5.1.5. Regions Files for ds9 (Region())
It is occasionally useful to render the two-dimensional WFSS image with spectral traces marked. For this, slitlessutils has the ability to distill the PDT files into a ds9 region file using the module slitlessutils.modules.Region().
To determine the outline of a spectral source in a WFSS image, one should load the images (WFSSCollection()) and sources (SourceCollection()), and then slitlessutils will:
For every WFSS image:
For every detector in the WFSS image:
For every source:
For every spectral order in question:
load the PDTs for all of the direct imaging pixels associated with the source
decimate over wavelength
make temporary mask with 1 for any pixel present in the decimated PDT
apply a binary closing morphological operator from skimage.ndimage with a square kernel, whose size is set in the
slitlessutils.modules.Region()objectfind the contours for a highly-connected binary image using scikit-image as a closed polygon
write the polygon into the region file as a
ds9polygon regions
Write the region file to disk.
Output a separate
ds9regions file for each WFSS file and detector combination.
The resulting regions will have their title as the segmentation ID and the spectral order will encoded by the color of the region. Slitlessutils assumes the tab20 colormap from matplotlib, where the bold colors are for positive orders, pastel colors are for negative orders, and the zeroth order will be white (see Fig. 5.8 below). The region filename will be the WFSS image filename with the detector name appended. In Fig. 5.9 we show an example of the first-order traces highlighted.

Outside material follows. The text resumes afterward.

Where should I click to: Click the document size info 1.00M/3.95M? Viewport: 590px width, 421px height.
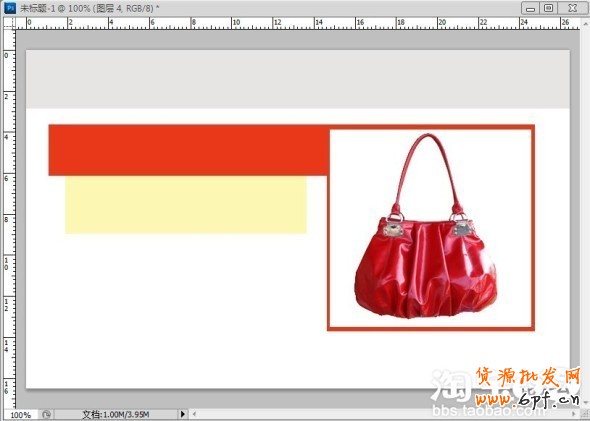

Fig. 5.8 The colors used for spectral orders (indicated as text labels). The bold/pastel colors refer to positive/negative orders, respectively. The zeroth order will be illustrated as white.
Example
import slitlessutils as su
# load the WFSS data
data = su.wfss.WFSSCollection.from_glob('*.fits.gz')
# load the sources
sources = su.sources.SourceCollection(segfile, imgfile)
# instantiate the region module
reg = su.modules.Region(ncpu=1, close_size=12)
# run the module
regfiles = reg(data, sources)
Fig. 5.9 The grayscale image shows the slitlessutils simulation of three Gaussian point sources observed with the ACS/SBC (PR130L). The blue polygons show the regions derived for this scene using slitlessutils.